Tasks to carry out =
**A)** According to the entity linking passage, how many Reuters articles make up the AIDA-CoNLL benchmark?
**B)** Print the part of the entity linking passage between "At index time, embed" and "entity linking (concept)", inclusive.

Passage provided =
· · ·

At index time, embed every KB entity once. At query time, embed the mention + context once, dot-product against the candidate pool, pick max.

Step 4: generative entity linking (concept)

GENRE decodes the entity's Wikipedia title character-by-character. Constrained decoding (see lesson 20) ensures only valid titles can be output. Tight integration with a KB-backed trie. The modern descendant is REL-GEN and LLM-prompted EL with structured output.

prompt = f"""Text: {text}
Mention: {mention}
List the best Wikipedia title for this mention.
Respond with JSON: {{"title": "..."}}"""

Combined with a whitelist (Outlines choice), this is the simplest EL pipeline to ship in 2026.

Step 5: evaluate on AIDA-CoNLL

AIDA-CoNLL is the standard EL benchmark: 1,393 Reuters articles, 34k mentions, Wikipedia entities. Report in-KB accuracy (P@1) and out-of-KB NIL-detection rate.

Pitfalls

NIL handling. Some mentions are not in the KB (emerging entities, obscure people). Systems must predict NIL instead of guessing the wrong entity. Measured separately.
Mention boundary errors. Upstream NER misses partial spans ("Bank of America" tagged as just "Bank"). EL recall drops.
Popularity bias. Trained systems over-predict frequent entities. A mention of "Michael I. Jordan" on an ML paper often links to basketball Jordan.

· · ·

Provided information =
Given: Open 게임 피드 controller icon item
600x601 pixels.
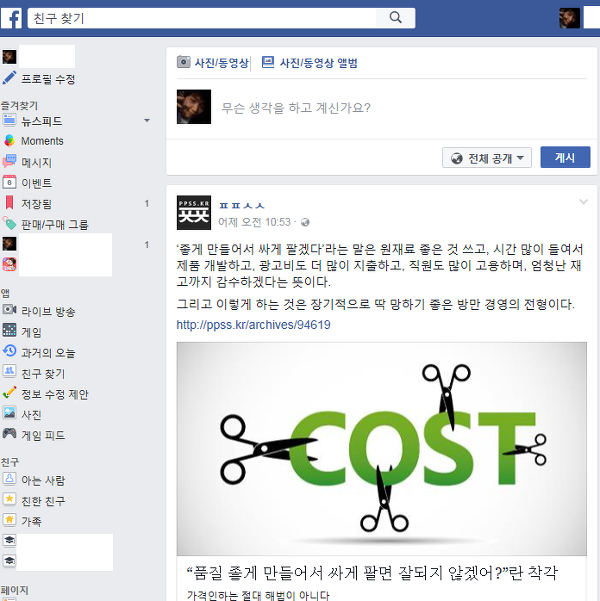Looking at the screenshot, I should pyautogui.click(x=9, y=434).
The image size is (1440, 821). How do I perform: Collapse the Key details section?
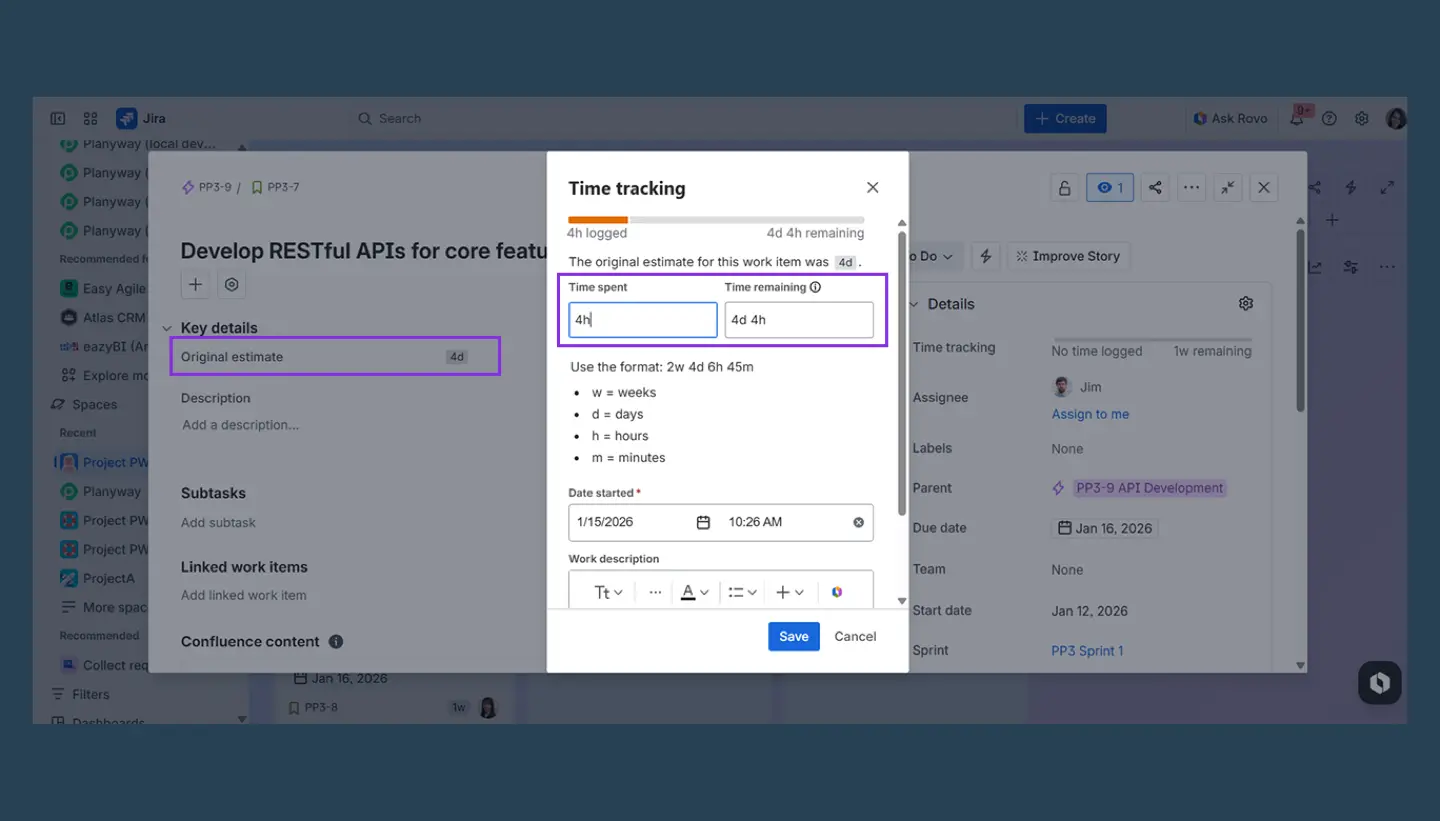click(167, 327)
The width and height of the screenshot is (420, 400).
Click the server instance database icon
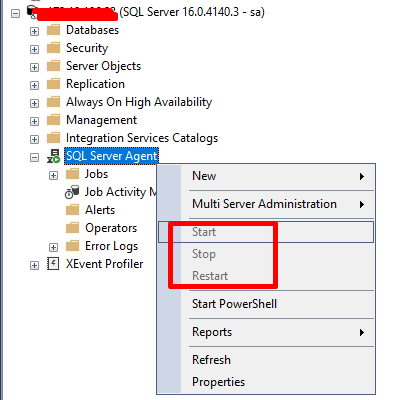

· · ·

Answer section =
**A)** 1,393

**B)**
At index time, embed every KB entity once. At query time, embed the mention + context once, dot-product against the candidate pool, pick max.

Step 4: generative entity linking (concept)